Le Dr Paul Landry, dentiste à Magog, utilise l’hypnose tous les jours, pas pour supprimer la douleur, car il administre toujours une anesthésie chimique, mais pour induire « un état de bien-être et de relaxation ». « Je l’utilise pour induire un état de conscience modifié qui détend les patients et les rend très réceptifs à nos suggestions. Ceux-ci arrêtent de saliver ou de saigner quand je leur demande. De plus, les patients sous hypnose bougent très peu, ce qui facilite les interventions. Un autre avantage de l’hypnose est qu’elle provoque une petite amnésie et que le patient ne se rend pas compte de la durée de l’intervention qui a pu prendre plus d’une heure. Et tous les patients qui vivent une séance d’hypnose sortent avec le sourire », précise le Dr Landry, qui encourage les gynécologues à y avoir recours.

La Dre Sylvie Lafrenaye, pédiatre-intensiviste au CHU de Sherbrooke, affirme que l’hypnose fonctionne très bien chez ses jeunes patients en raison de leur puissant pouvoir d’imagination.

Selon la Dre Marjorie Tremblay qui oeuvre en soins palliatifs à l’Hôpital du Sacré-Coeur de Montréal et à la Maison des soins palliatifs de Laval, l’hypnose est un traitement adjuvant qui accroît l’efficacité des médicaments destinés à réduire la douleur et l’anxiété. Depuis qu’elle a suivi une formation il y a un an, l’hypnose est devenue « une nouvelle corde à [son] arc pour aider les patients en fin de vie aux prises avec une souffrance existentielle ». « Je les guide pour qu’ils entrent par le biais de l’imagination dans un lieu de bien-être. Mon but est qu’ils puissent ensuite accéder à ce lieu par eux-mêmes », dit-elle.

 
Moins de séquelles

L’anesthésiste Marie Élisabeth Faymonville du CHU de Liège, en Belgique, a écarté l’anesthésie générale au profit de l’hypnose pour des milliers de patients, car, fait-elle valoir, l’anesthésie hypnotique laisse moins de séquelles et comporte moins d’effets secondaires. Sur 5000 cas, elle a dû avoir recours à l’anesthésie générale pour une vingtaine de patients seulement.
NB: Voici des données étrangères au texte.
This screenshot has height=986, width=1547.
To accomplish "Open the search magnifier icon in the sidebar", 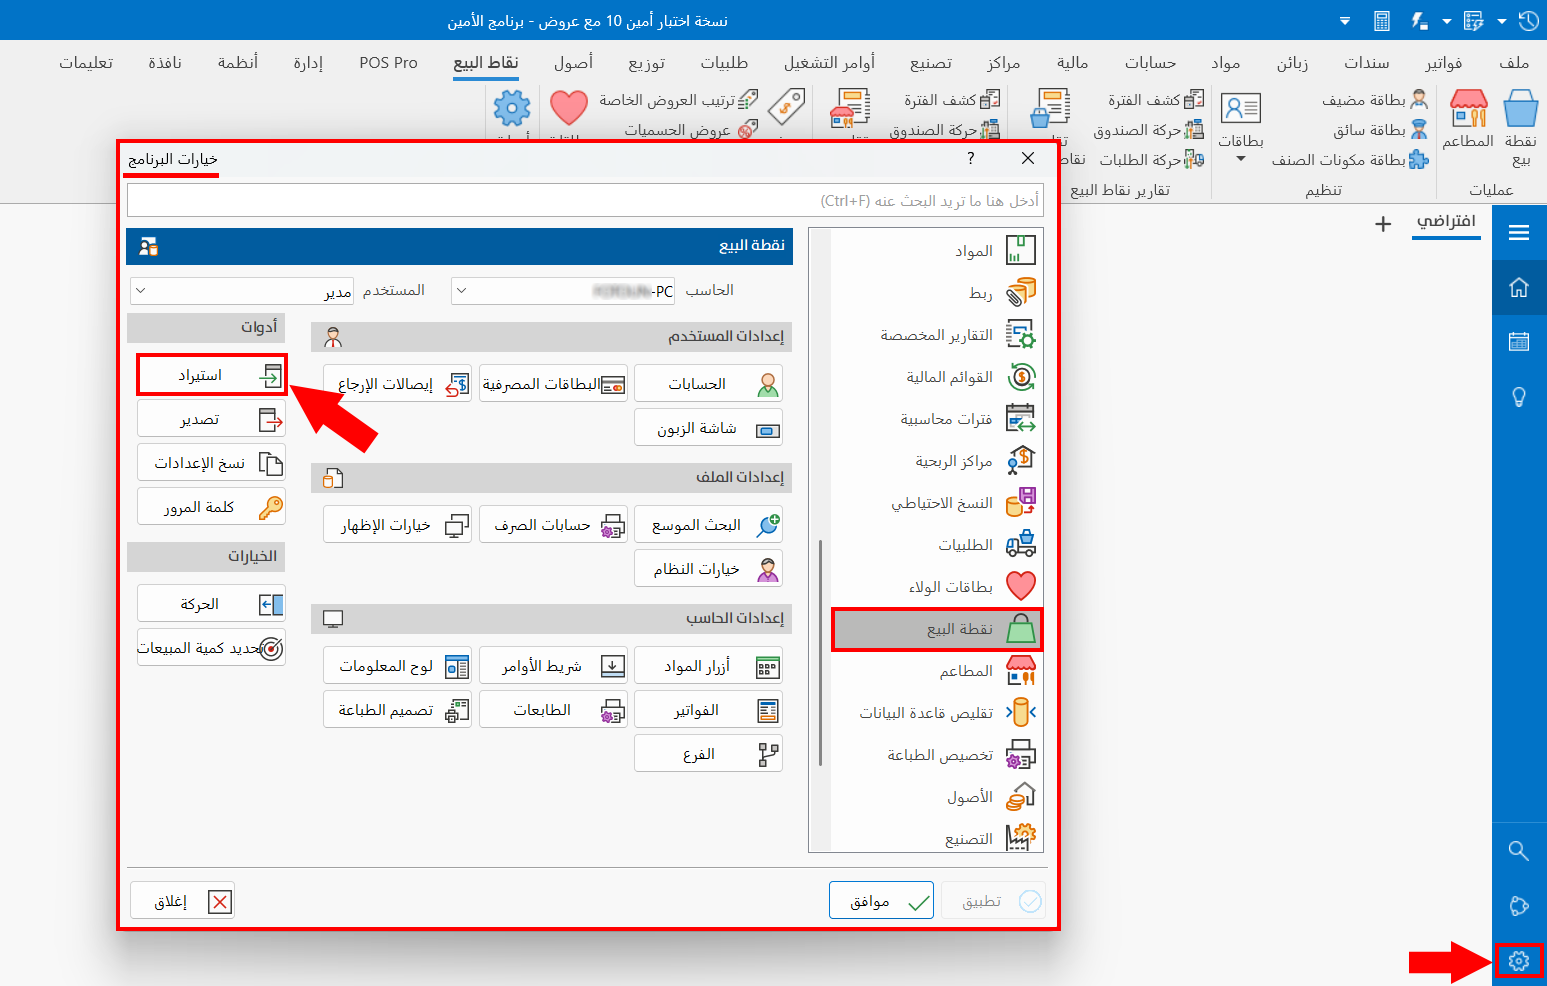I will coord(1518,851).
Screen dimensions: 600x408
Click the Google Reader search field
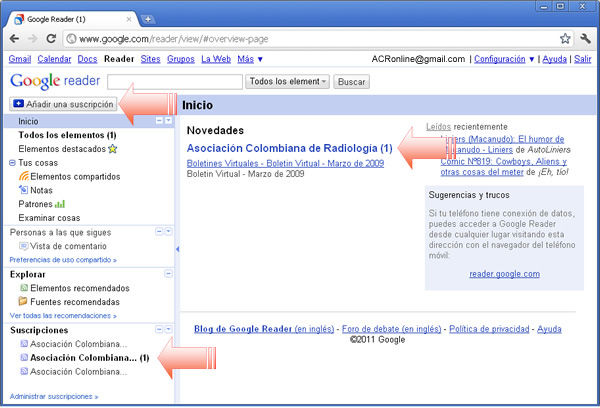pos(174,81)
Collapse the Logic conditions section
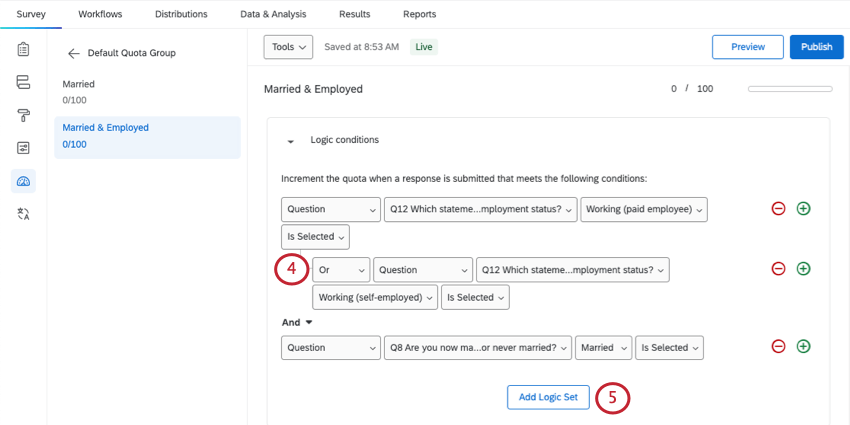 (291, 141)
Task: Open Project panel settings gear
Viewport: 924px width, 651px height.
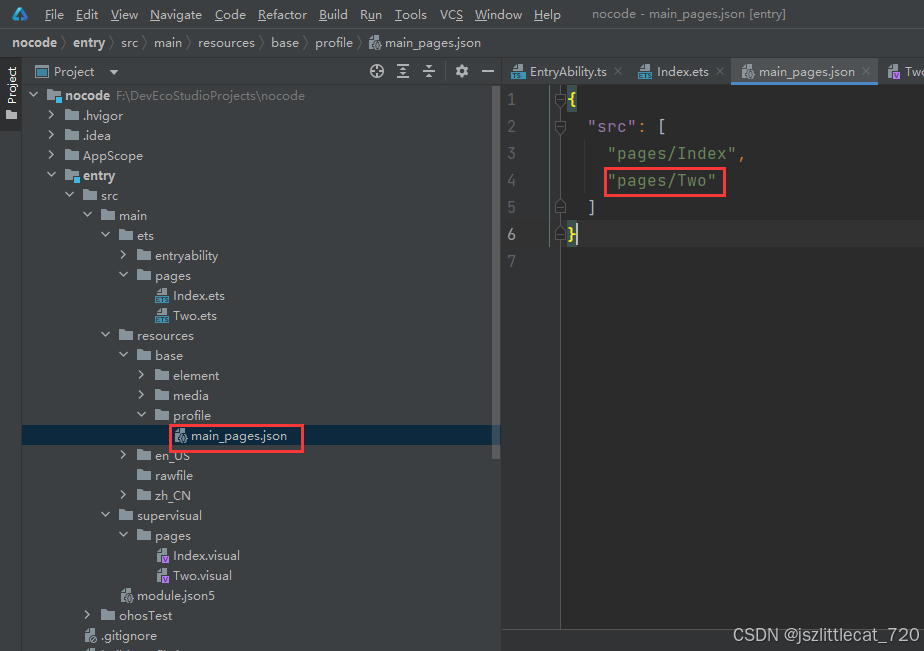Action: pos(462,71)
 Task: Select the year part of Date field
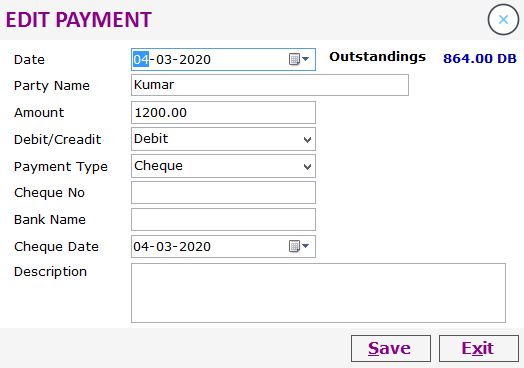(x=195, y=59)
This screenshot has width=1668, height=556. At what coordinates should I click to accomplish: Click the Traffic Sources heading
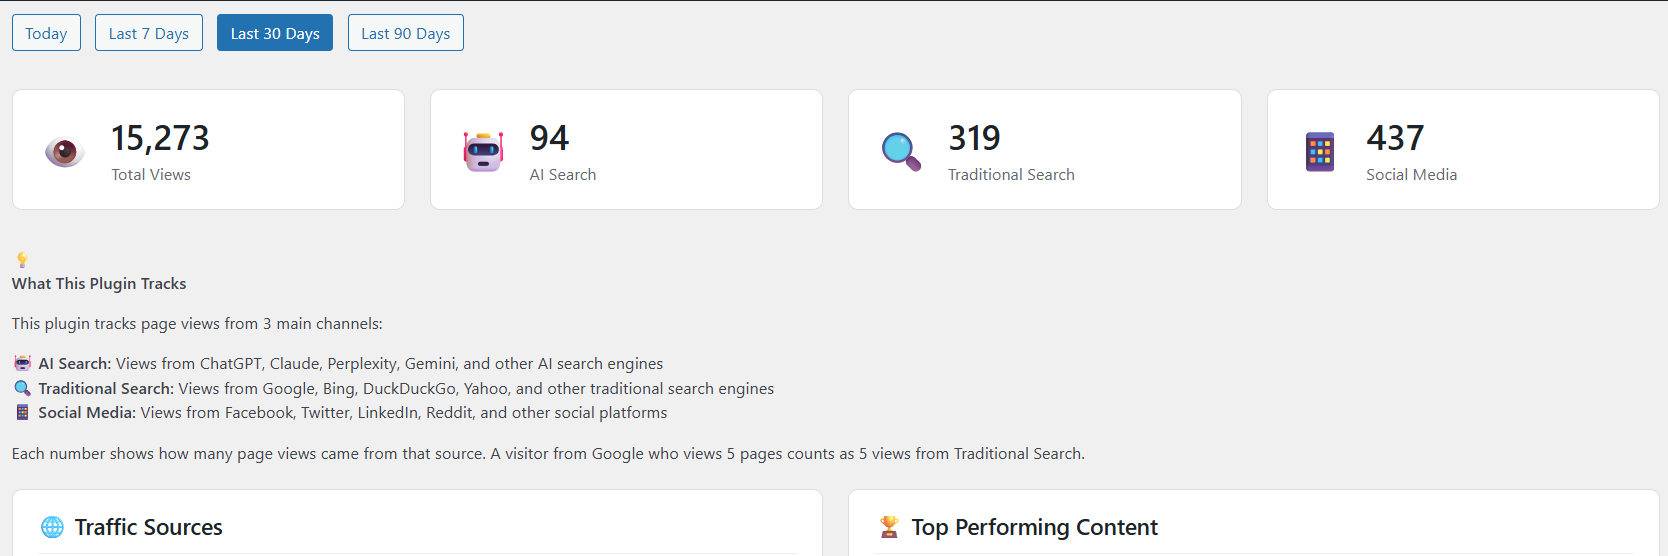tap(148, 527)
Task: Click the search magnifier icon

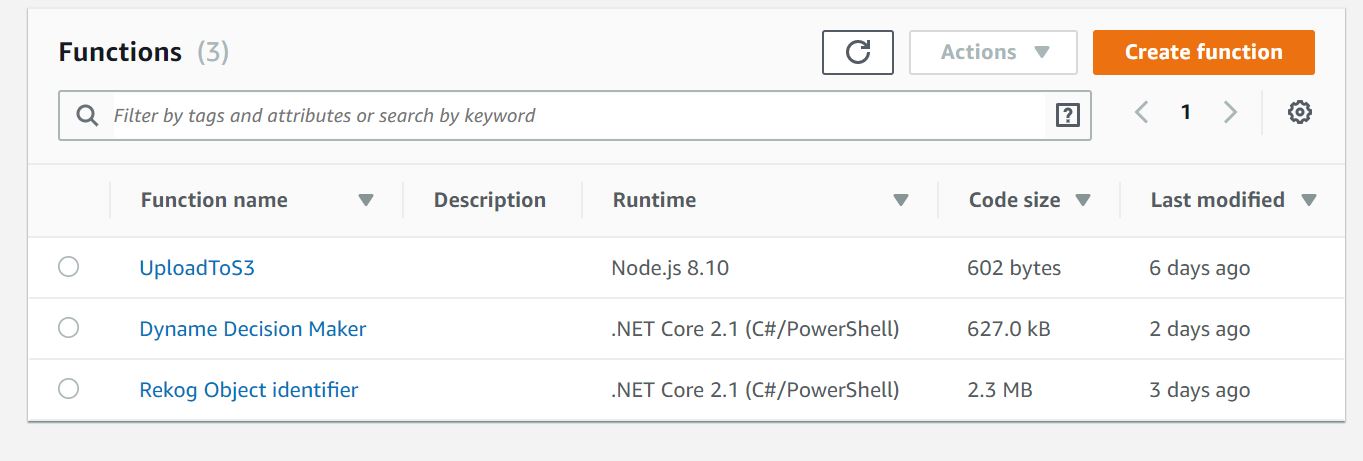Action: click(87, 116)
Mais les données les plus susceptibles de convaincre les plus réfractaires proviennent de la recherche fondamentale. Le neuroscientifique Pierre Rainville a observé que lorsqu’il adressait des paroles suggérant une analgésie à un individu sous hypnose, l’activité des zones cérébrales impliquées dans la douleur diminuait, et cette diminution corroborait ce que la personne rapportait au sujet de l’intensité de sa douleur.

Qui plus est, en réponse à une douleur aiguë, le rythme cardiaque et la sudation des mains augmentaient moins lorsque la personne était sous hypnose. De plus, le réflexe de retrait de la jambe à la suite d’une stimulation électrique douloureuse de la cheville était visiblement atténué. « Ces études témoignent d’une activation d’un processus actif d’inhibition de la douleur », souligne le chercheur, qui croit qu’il « faudrait mieux faire reconnaître la crédibilité de l’hypnose dans le milieu médical québécois » compte tenu de tous les bienfaits qu’elle peut apporter.